1 Setup

In this section, we will set up our working environment and organize our project. A well-structured project is the foundation of a reproducible workflow.

1.1 Create a Project

First, create an RStudio Project by selecting File > New Project....

Then, download the code file and place in your project directory: R Code

1.2 Load Required Packages

We will use a small number of packages throughout this workshop:

tidyverse for data manipulation and visualization
palmerpenguins for our example dataset

If you do not already have these installed, run:

install.packages(c("tidyverse", "palmerpenguins"))

Now load the packages:

library(tidyverse)
library(palmerpenguins)

1.3 Set a Seed for Reproducibility

Setting a seed ensures that any random operations (such as splitting data into training and testing sets) produce the same results each time the code is run.

set.seed(123)

1.4 Project Organization

Before writing any code, it is important to organize your project.
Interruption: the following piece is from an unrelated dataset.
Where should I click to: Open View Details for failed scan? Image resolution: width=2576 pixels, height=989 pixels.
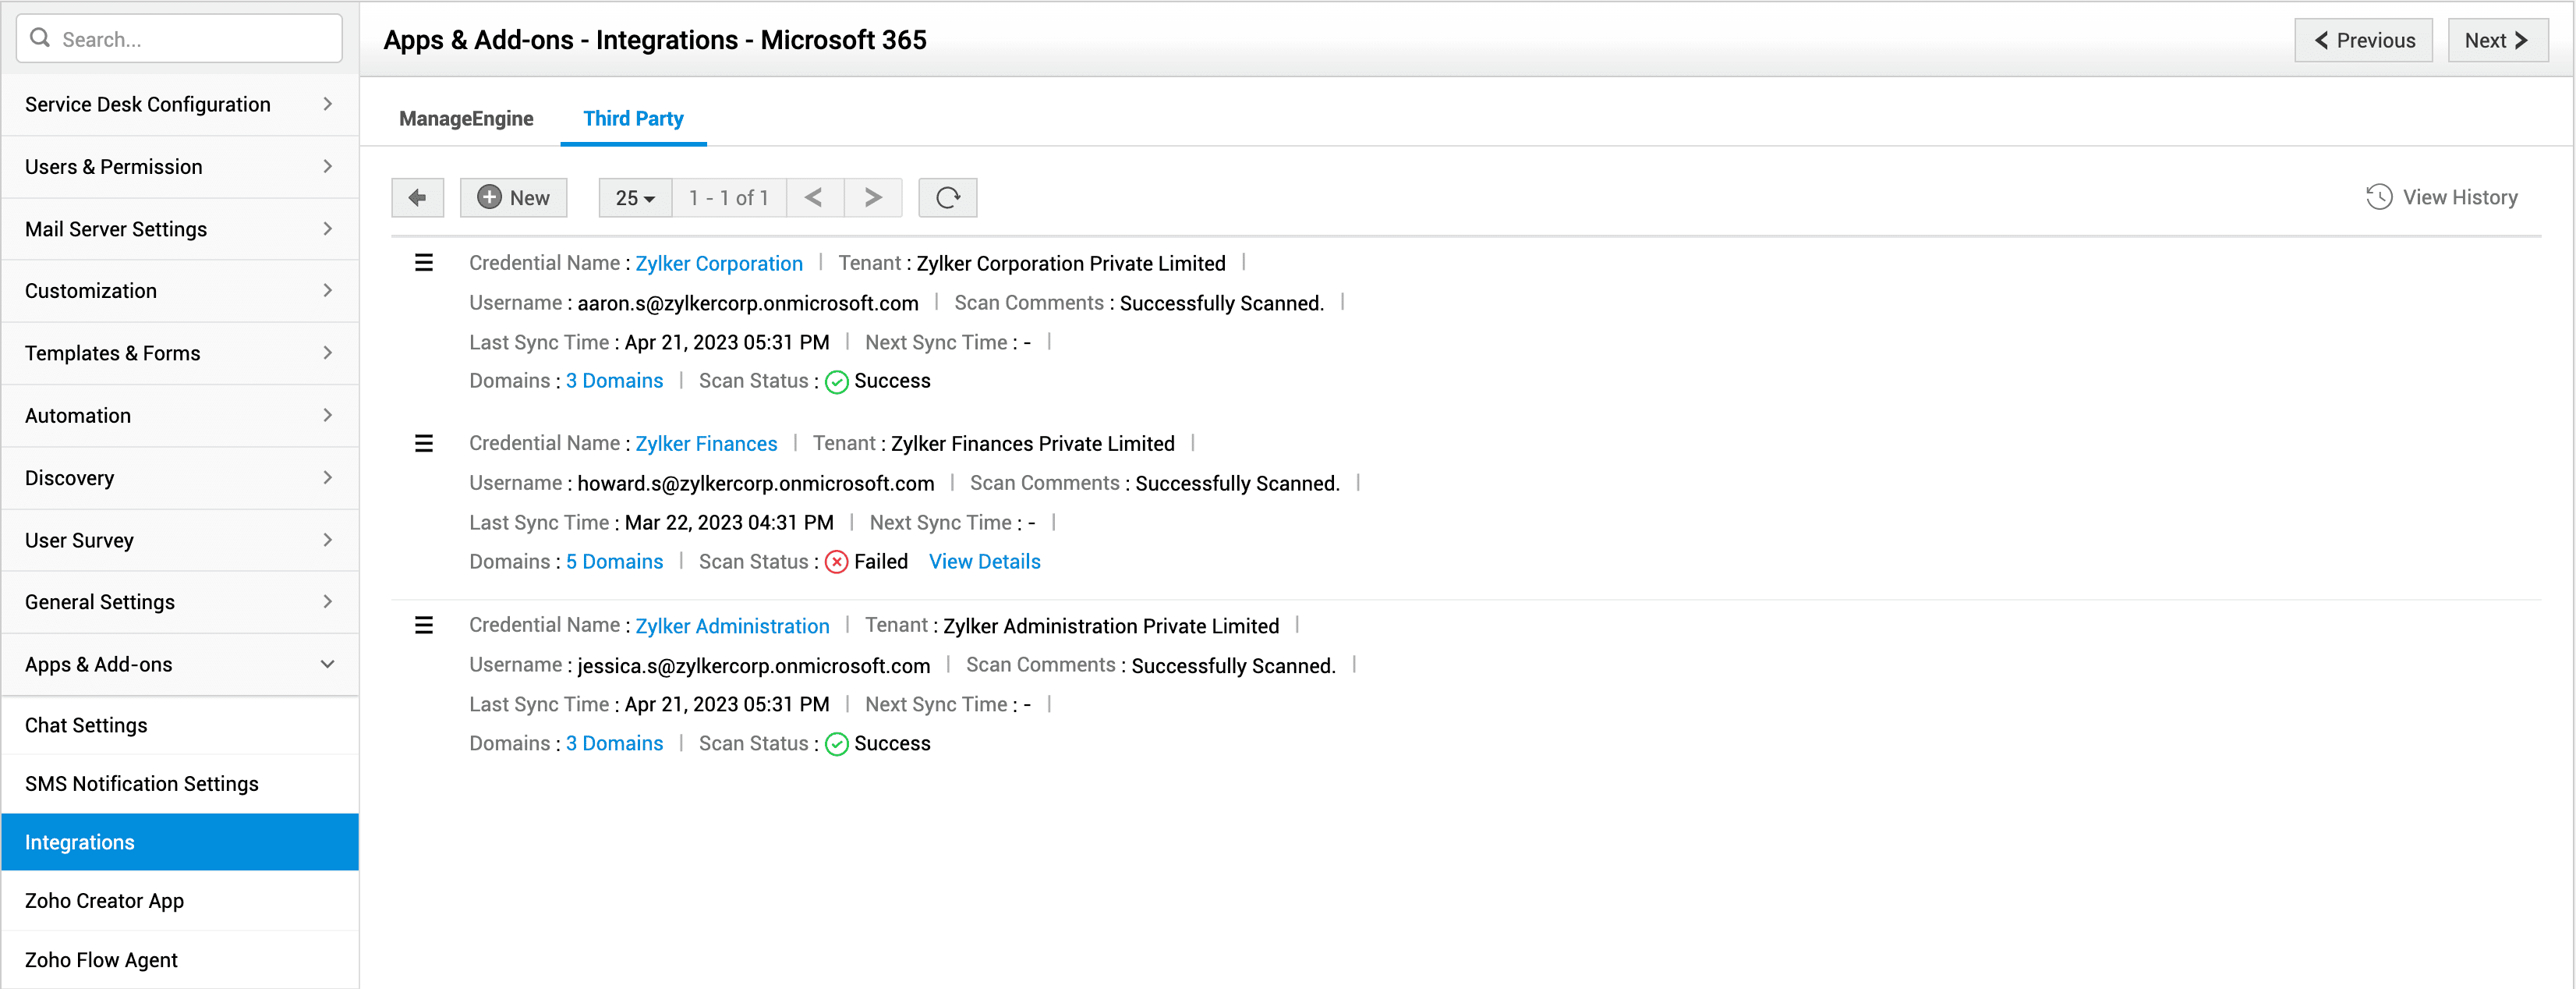[x=984, y=561]
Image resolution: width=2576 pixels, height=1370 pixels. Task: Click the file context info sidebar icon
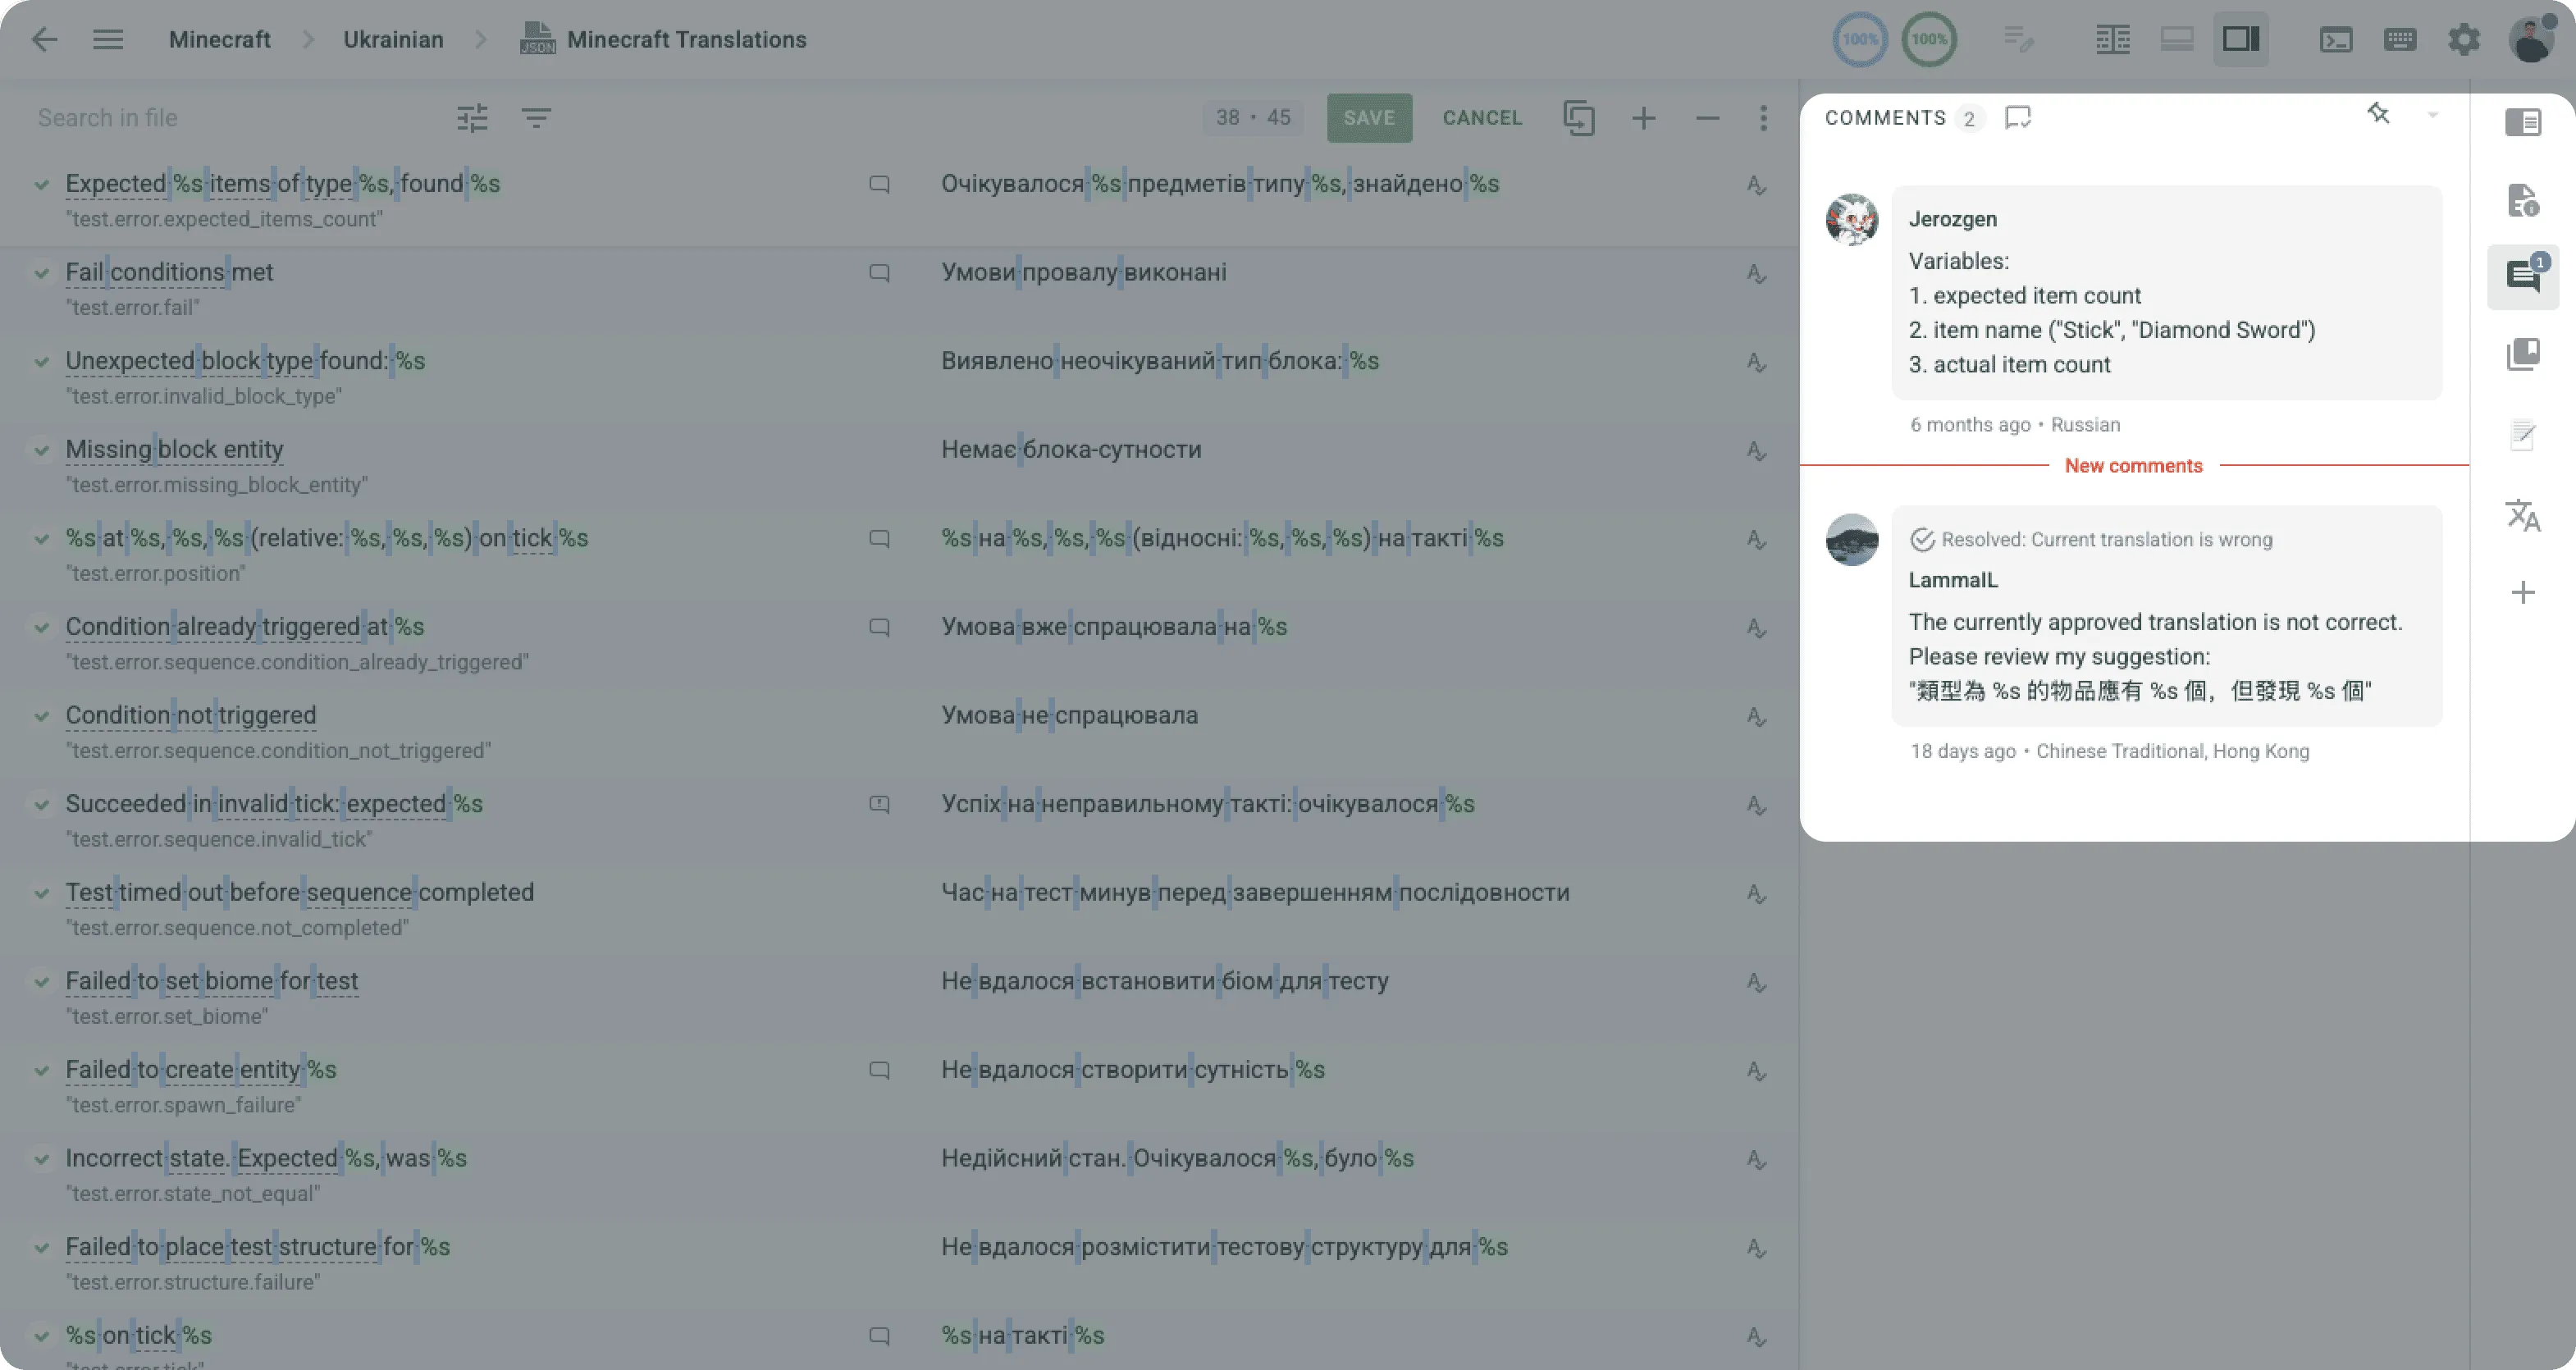click(2522, 200)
In your RStudio Project, manually create the following folders:

data/ → for raw and cleaned datasets
outputs/ → for results, plots, and exported files

This structure helps keep your work organized and makes it easier to rerun or share your analysis.

Create and Save the Dataset

We will use the penguins dataset for this workshop.

To simulate working with an external dataset, we will write it to a CSV file inside the data/ folder. This allows us to practice reading data from a file, which is how most real-world workflows begin.

example_path <- "data/penguins.csv"

if (!file.exists(example_path)) {
  write_csv(penguins, example_path)
}

1.5 Key Takeaway

A reproducible workflow starts with:

clearly organized folders
consistent file paths
explicit package usage
and code that can be rerun from start to finish

These small habits make a big difference as your projects grow in complexity.